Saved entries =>
┌──
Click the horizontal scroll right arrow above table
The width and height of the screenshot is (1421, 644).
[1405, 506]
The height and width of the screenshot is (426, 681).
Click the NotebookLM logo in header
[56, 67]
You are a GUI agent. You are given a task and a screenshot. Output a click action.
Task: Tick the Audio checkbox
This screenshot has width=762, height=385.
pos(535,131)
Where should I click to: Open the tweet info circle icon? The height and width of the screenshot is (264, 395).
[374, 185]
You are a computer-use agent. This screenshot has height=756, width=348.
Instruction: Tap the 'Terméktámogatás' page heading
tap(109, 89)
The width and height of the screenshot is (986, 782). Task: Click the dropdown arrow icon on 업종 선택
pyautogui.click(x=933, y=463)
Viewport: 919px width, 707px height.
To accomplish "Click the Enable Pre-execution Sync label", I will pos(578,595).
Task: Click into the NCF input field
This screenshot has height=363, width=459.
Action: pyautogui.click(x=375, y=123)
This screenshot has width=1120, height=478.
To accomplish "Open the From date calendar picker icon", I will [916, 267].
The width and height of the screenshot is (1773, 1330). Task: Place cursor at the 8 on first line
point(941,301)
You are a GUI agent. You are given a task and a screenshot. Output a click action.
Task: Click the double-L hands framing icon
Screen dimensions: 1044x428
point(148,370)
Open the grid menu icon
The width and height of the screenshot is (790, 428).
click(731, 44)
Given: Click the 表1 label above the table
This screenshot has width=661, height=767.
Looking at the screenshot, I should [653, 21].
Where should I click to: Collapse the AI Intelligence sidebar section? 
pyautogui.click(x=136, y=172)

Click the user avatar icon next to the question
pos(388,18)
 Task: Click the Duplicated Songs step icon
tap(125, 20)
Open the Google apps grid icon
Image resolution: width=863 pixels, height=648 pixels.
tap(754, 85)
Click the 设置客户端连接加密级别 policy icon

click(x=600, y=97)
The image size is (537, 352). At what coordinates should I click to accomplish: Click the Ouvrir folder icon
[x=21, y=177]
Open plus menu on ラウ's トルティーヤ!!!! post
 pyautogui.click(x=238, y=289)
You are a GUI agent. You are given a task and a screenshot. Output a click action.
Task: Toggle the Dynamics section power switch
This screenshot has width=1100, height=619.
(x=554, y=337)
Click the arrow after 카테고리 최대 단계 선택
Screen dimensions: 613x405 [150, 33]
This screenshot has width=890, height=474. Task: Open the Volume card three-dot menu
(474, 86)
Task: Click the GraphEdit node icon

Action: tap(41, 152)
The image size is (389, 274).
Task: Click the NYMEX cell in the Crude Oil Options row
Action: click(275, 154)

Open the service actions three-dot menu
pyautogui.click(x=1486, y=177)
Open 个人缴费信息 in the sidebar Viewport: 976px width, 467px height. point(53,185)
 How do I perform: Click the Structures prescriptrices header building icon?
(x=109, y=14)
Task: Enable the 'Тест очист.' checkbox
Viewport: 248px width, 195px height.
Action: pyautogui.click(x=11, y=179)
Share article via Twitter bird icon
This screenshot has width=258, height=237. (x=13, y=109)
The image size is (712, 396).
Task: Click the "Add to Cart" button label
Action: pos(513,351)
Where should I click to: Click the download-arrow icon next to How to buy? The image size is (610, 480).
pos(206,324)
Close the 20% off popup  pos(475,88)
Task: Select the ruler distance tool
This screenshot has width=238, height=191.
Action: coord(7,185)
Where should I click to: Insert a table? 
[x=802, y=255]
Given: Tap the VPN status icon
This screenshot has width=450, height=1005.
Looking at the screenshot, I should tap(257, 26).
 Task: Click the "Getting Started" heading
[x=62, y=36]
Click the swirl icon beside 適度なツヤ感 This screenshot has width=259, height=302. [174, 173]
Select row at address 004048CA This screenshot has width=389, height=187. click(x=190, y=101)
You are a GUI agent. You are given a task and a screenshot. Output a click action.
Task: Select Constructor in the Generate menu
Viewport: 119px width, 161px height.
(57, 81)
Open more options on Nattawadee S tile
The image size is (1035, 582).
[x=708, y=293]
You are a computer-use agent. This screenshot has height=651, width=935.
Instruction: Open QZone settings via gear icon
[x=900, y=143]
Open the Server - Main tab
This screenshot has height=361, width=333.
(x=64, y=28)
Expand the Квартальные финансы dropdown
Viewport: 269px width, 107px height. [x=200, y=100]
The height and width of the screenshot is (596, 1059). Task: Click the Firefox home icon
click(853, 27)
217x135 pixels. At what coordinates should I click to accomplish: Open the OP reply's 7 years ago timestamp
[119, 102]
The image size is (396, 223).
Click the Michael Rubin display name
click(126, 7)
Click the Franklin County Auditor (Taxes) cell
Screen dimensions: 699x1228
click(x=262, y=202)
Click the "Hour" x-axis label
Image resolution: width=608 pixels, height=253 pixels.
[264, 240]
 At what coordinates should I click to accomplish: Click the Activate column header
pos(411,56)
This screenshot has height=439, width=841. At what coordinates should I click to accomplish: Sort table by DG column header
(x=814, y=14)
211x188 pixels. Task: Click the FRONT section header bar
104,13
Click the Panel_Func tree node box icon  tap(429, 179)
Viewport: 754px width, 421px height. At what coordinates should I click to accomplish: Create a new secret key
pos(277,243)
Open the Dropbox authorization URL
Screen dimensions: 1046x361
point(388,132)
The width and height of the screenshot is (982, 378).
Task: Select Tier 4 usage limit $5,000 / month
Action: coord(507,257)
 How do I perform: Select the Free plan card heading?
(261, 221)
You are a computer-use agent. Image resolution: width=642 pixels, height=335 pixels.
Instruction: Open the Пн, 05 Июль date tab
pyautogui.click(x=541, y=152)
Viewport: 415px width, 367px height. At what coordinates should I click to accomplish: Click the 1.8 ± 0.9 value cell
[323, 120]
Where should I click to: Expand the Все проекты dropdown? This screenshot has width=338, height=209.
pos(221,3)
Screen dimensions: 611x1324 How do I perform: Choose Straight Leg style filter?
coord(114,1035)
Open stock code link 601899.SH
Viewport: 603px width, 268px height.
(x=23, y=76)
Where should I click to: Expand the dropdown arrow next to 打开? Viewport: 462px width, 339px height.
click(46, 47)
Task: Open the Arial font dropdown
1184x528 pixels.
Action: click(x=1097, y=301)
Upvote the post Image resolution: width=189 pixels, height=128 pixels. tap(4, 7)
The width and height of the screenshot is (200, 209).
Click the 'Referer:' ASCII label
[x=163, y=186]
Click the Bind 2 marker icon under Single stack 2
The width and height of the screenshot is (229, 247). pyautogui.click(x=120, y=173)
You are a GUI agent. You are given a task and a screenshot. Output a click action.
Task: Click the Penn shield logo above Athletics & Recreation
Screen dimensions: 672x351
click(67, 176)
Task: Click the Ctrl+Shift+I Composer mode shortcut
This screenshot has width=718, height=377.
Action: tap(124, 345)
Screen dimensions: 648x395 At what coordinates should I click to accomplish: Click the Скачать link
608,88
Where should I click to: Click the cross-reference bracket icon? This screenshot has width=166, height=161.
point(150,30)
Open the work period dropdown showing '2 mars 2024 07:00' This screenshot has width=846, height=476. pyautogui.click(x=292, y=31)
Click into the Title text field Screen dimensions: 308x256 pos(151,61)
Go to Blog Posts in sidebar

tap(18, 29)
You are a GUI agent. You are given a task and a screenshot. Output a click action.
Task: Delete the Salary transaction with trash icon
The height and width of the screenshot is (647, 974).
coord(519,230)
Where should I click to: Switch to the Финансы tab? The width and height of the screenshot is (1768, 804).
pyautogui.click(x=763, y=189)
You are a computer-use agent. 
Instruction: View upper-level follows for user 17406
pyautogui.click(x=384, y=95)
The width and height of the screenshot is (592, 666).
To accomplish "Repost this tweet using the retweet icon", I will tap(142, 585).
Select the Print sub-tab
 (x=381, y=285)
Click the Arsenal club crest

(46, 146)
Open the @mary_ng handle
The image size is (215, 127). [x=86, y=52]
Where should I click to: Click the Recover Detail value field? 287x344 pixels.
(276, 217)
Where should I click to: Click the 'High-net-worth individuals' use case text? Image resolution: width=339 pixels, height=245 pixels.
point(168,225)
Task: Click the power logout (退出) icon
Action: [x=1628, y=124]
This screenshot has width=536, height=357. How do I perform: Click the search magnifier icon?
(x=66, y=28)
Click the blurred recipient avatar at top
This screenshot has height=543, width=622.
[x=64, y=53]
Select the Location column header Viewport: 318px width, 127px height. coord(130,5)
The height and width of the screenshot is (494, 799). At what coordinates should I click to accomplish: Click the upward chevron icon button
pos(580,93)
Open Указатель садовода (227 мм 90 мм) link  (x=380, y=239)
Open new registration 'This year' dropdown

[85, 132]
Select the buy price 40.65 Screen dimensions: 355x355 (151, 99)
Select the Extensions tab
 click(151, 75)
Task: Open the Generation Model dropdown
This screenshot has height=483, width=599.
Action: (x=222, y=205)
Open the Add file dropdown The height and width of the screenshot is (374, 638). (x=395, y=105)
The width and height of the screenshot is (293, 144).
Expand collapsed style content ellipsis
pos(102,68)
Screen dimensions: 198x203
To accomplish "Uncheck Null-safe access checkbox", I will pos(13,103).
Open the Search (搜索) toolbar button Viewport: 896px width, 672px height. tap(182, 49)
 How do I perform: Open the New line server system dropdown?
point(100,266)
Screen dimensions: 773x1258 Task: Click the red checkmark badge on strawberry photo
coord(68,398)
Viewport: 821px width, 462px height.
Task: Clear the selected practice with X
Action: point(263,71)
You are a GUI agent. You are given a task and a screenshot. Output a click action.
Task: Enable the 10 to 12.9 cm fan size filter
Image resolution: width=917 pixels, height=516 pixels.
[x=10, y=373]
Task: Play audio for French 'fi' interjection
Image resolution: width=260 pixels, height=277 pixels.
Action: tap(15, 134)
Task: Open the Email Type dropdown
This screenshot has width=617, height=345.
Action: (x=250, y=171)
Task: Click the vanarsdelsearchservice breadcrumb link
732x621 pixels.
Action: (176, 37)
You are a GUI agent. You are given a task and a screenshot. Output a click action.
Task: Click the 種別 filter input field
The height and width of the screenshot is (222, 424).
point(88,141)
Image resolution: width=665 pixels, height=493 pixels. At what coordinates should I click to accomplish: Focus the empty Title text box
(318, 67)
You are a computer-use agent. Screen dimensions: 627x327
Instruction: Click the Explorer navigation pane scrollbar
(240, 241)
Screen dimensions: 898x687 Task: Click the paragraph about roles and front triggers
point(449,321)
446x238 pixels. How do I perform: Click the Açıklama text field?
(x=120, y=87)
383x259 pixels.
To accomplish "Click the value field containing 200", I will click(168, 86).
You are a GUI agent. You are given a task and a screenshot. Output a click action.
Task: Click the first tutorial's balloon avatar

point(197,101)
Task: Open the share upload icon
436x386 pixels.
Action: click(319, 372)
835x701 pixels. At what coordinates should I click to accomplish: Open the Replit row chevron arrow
└──
ACTION ITEM => When a line among the entries above contains "Enable", copy it.

TASK SOLUTION =>
To accomplish "Click the Enable Pre-execution Sync label", I will pos(578,595).
Task: Enable the 'Тест очист.' checkbox
Task: Enable the 10 to 12.9 cm fan size filter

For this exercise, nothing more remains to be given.